Simply cleaning the pipes with a snake or with a drain cleaner will not do the trick if you have a collapsed or compromised pipe in your sewer line. This is when you want to call in the professionals.
What Are The Steps Of A Sewer Line Replacement?
There are several options available to you when looking into a sewer line replacement. Depending on the condition and age of the line, different solutions may be best.
1. Evaluation by a Professional Plumber
Once you have noticed a potential issue with your sewer line, you’ll want to call in a plumber to evaluate it. They can inspect your home’s exterior, foundation, and even the pipes themselves to let you know the best course of action.
2. First Option: Tunneling
The first option is a complete overhaul and replacement of your sewer line. This usually involves tunneling, which is the process of excavating the lines underneath your home and doing a full replacement.
Tunneling is extremely expensive and also very hazardous to your home and plumbing workers due to collapsing soil and the potential for foundation shifts or cracks.
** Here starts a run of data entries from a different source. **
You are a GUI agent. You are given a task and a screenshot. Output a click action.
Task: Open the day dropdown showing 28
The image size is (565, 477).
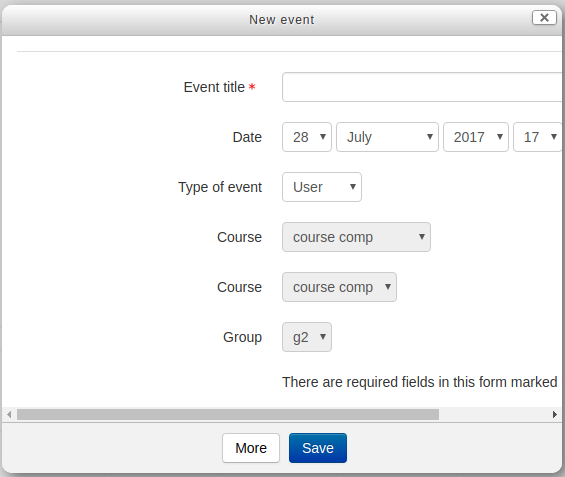tap(307, 137)
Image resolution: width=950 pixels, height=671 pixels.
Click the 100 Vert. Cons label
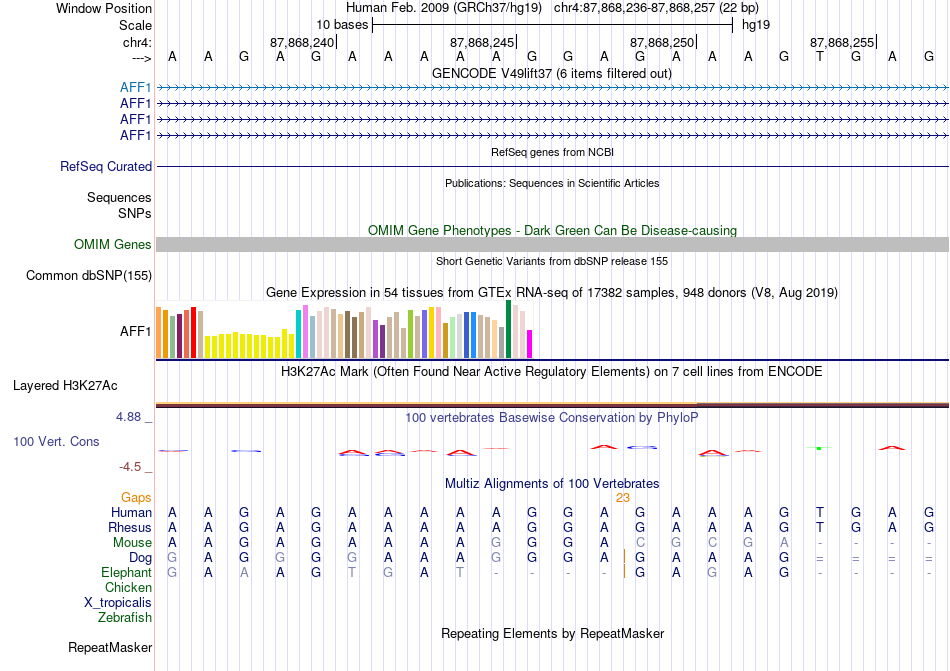tap(56, 441)
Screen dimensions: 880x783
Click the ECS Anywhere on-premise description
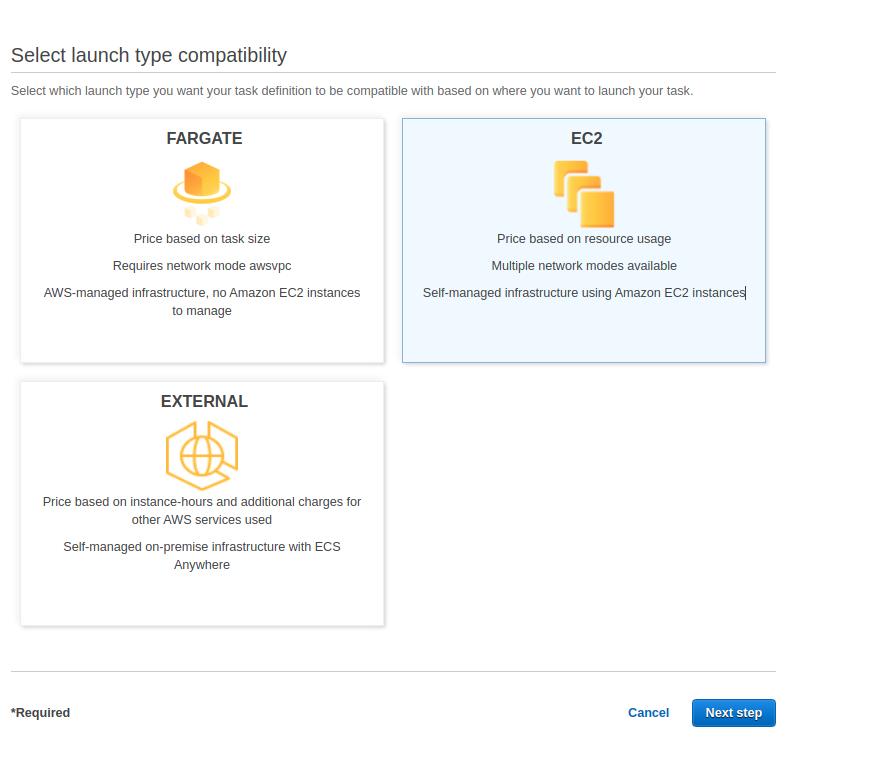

It should generally be avoided except in the most extreme cases.
3. Second Option: Spot Replacement
A slightly less-invasive method is to replace sections of the pipe as needed. Generally, the plumber will run a camera through your sewer lines to determine areas that need replacement.
Those areas can then be excavated through the floor. While not great for your flooring, it is still far less invasive and safer than tunneling.
4. Third Option: Trenchless Pipe
Finally, there is pipelining, or trenchless pipe. Pipelining is a no-dig, no-demolition solution. Your plumber will feed new PVC tubing throughout your existing sewer line. This tubing acts as a liner within the old pipes.
The space between the old pipes and the liner is filled with a waterproof epoxy sealant. Pipelining has been shown to match or even improve the original flow capacity, despite a technically smaller pipe.
Depending on the method you choose, you may have to apply for a permit to conduct repairs on your sewer line. Your plumber should know whether or not a permit will be necessary.
Which Option Is Best?
Always consult with a plumbing professional to determine the best course of action for your home. Luckily, after a sewer line replacement, your home’s sewer system will be good to go for another 50+ years!